They seem to know no other form of happiness but this. It would seem that they never
have conceived the idea that the only way to enjoy themselves really is to deny self,
fully up to the demands of right, reason, and of God's revealed will. Yet this is
the most essential law of real happiness. Where shunning the cross begins, true religion
ends. You may pray in your family; you may sternly rebuke sin wherever it is disagreeable
to yourself, and do all this without Christian self-denial; but while living in habits
of self-indulgence, you cannot stand up for Christ and do your duty everywhere manfully,
and especially you will be all weakness when the path of duty leads you where your
feelings will be wounded. And no man can expect to escape such emergencies always.
If then you would maintain the path of duty without swerving, and enjoy real life
and blessedness, you must determine to deny yourself wherever God and reason demand
it, and fully up to the extent of those demands. So will you gain more than you can
lose. If you are firm and determined, your path will be easy and joyous.
- 10. It often happens that the entire drift of a Christian's feelings is towards
self-indulgence, so that if he allowed himself to be guided by his feelings he would
surely make shipwreck of his soul. God, on His part, shuts him up to simple faith.
Then if he follows the Lord's guidance, he will triumph, and all suddenly his "soul
is like the chariots of Amminadab." A case in point is now before my mind of
a man who once lived here. After a period of Christian life, he went from our place,
backslid from God sorely, became almost an infidel, quite a Swedenborgian, became
wealthy, and just when you might suppose him to have gained the heights of earthly
happiness, and when he supposed so himself, he became, instead completely wretched.

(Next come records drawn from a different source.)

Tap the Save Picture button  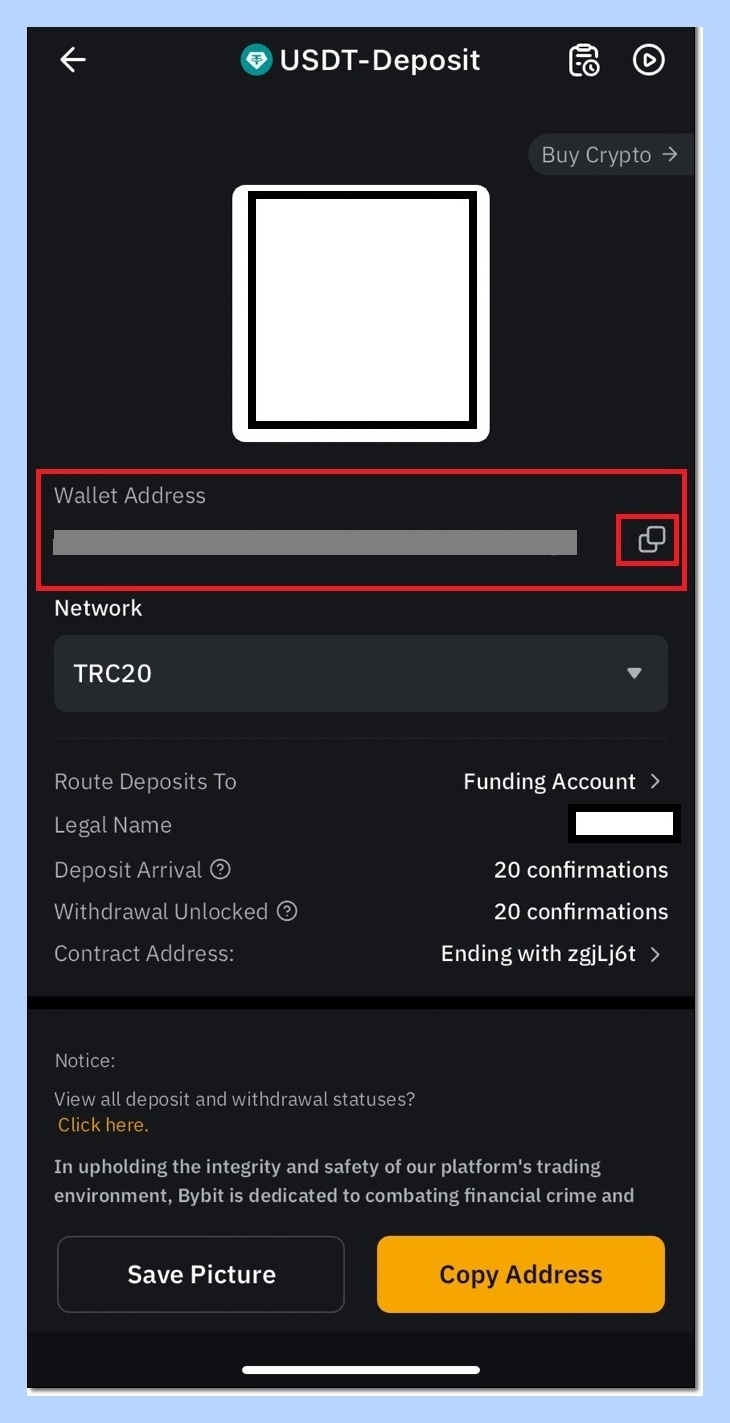(201, 1274)
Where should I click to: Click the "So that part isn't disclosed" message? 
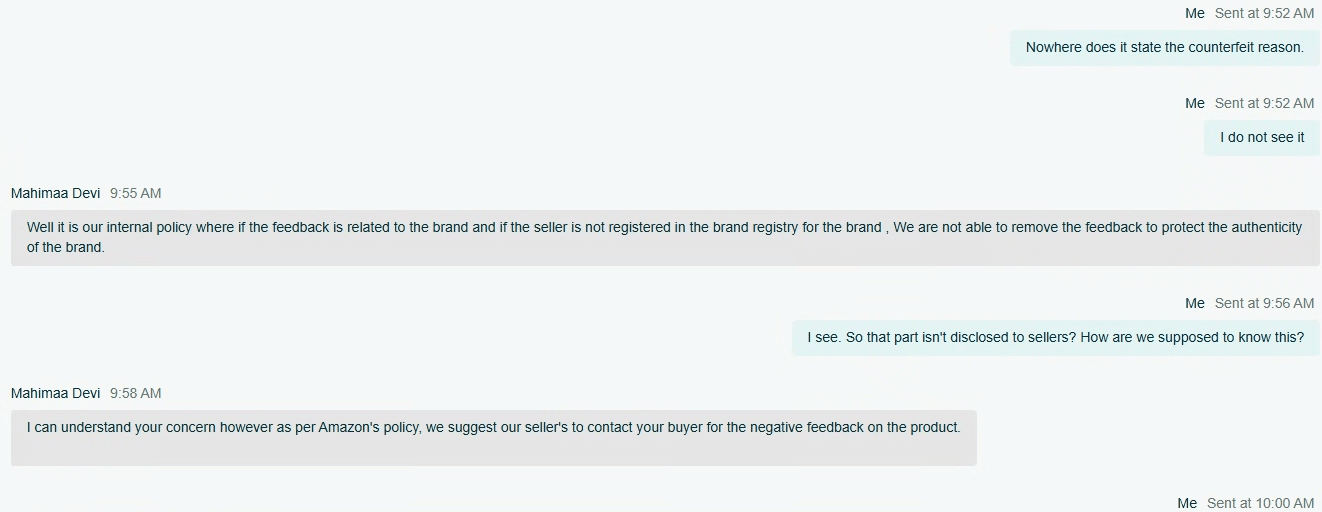[x=1055, y=337]
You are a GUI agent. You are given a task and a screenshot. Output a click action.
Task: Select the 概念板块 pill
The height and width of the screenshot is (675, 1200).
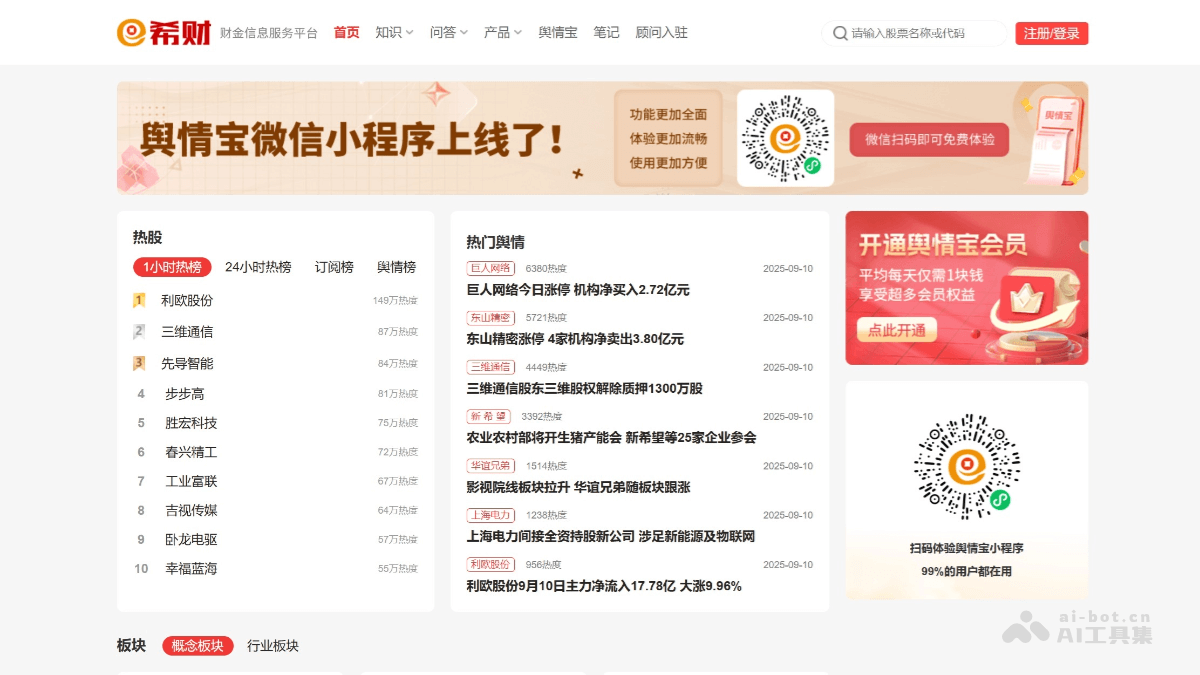tap(198, 646)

He was forced to fall back upon himself and say -- I must return to God and do His
will -- the whole of it, whatever it may be, or I shall utterly perish. I will, said
he, put an extinguisher upon every worldly affection. Nothing that is hostile to
God's will shall be tolerated a moment. No sooner had he done this than all his religious
life and joys came back again. Then his wife and neighbors began to say of him, "He
is indeed a new man in Christ Jesus." From that day, the peace of God ruled
in his heart and his cup of joy was full to overflowing. Any man, therefore, can
afford to deny himself, since thereby he opens his heart to the joys of immortal
life and peace. This is the only way of real happiness.
- 11. This subject explains many of the otherwise strange facts of Christian experience.
Here is one man who cannot pray before his family. Enquire more deeply into his case
and you will probably find that he cannot enjoy anything in religious duty. Enquire
yet further into the cause and you will find that he does not deny himself, but lives
under the laws of self-indulgence. Poor man, he cannot please God so!
- 12. Another cannot come out and confess Christ before men. The truth probably
is that he has not made up his mind to deny himself at all. On the contrary, he really
denies Christ. He shuns the cross. Ah, that is not the way to heaven. In that path
you can have no communion with God. Try it a thousand times and you will still find
the same result, no peace, and no communion with God.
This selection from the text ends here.